The Supreme Court yesterday agreed to review the constitutionality of statutory rape laws, which single out men for punishment for having sexual intercourse with underage women.

The court accepted an appeal from a 17-year-old California youth, who faces jail for allegedly having intercourse with a 16-year-old girl on a Sonoma County park bench.

Because the girl can face no charges under statutory rape laws, the youth maintains that such laws discriminate on the basis of sex.

Statutory rape laws were based on the idea that women are the vulnerable sex. Men and boys, even of the same age or younger, were to be deterred from preying on them until they reached the age of majority.

Though male defendants have protested these laws for years and over 20 states have eliminated the sex distinction, the Supreme Court has never ruled on the subject.

The court's action comes in a period when it has been considering a number of gender-based distinctions on a piecemeal basis to see if they are discriminatory. Some are not, it has said.

The California Supreme Court, in the case accepted yesterday, ruled that California's statutory rape law was constitutional.

"There can be no doubt that it discriminates on the basis of sex because only females may be victims and only males may violate" it, the state court ruled. But "the immutable physiological fact is that it is the female exclusively who can become pregnant" and the state has a compelling interest in deterring unwanted pregnancies.

Lawyers for the youth, identified only as Michael M., urged the Supreme Court to take the case because the laws are "based on the outdated stereotype of male supremacy."

In other action yesterday:

The court ruled unanimously that a California shopping center, though privately owned and operated, has no constitutional right to ban political activity on its premises. The case, Pruneyard Shopping Center vs. Robbins, stemmed from the effort of a Jewish organization to gather signatures on a petition at the shopping center.

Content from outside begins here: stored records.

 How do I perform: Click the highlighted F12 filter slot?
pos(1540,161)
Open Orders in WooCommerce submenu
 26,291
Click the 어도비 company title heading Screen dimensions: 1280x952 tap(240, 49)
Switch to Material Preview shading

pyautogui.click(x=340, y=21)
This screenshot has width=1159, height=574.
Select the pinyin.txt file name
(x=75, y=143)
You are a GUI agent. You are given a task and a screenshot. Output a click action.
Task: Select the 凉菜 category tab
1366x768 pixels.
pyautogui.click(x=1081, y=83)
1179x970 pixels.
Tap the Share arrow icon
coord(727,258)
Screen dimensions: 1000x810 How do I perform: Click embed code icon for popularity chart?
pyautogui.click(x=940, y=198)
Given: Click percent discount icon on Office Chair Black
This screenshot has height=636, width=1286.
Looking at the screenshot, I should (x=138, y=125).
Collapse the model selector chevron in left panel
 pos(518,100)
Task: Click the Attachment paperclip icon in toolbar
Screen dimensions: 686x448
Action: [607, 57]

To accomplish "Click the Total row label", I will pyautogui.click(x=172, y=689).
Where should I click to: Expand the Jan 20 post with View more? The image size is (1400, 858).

The shopping center owners had the organization expelled, citing a previous U.S. Supreme Court ruling allowing such expulsions from private property.

The justices ruled yesterday, however, that California's constitution, which provides broader guarantees of free speech than the U.S. constitution, protected the Jewish organization's activity even though the Bill of Rights may not.

Justice William Rehnquist wrote for the court that its prior decisions do not "limit the authority of the state to exercise its sovereign right to adopt in its own constitution individual liberties more expansive than those conferred by the federal Constitution."

The opinion continues a Burger court tendency to allow states wide latitude in protecting individual rights.

A unanimous court upheld the conviction of former Gulf Oil Co. vice president F.W. Standefer on charges that he aided and abetted the acceptance of illegal gifts by an Internal Revenue Service agent auditing Gulf's tax returns.

Standefer appealed after other company officials he was alleged to have "aided and abetted" were acquitted on some charges. He argued that in order to convict him, the government also had to convict the others.

Chief Justice Warren Burger, writing for the court, based his ruling on federal legislation, which he said "evinces a clear intent to permit the conviction of accessories to federal criminal offenses despite the prior acquittal of the actual perpetrator of the offense."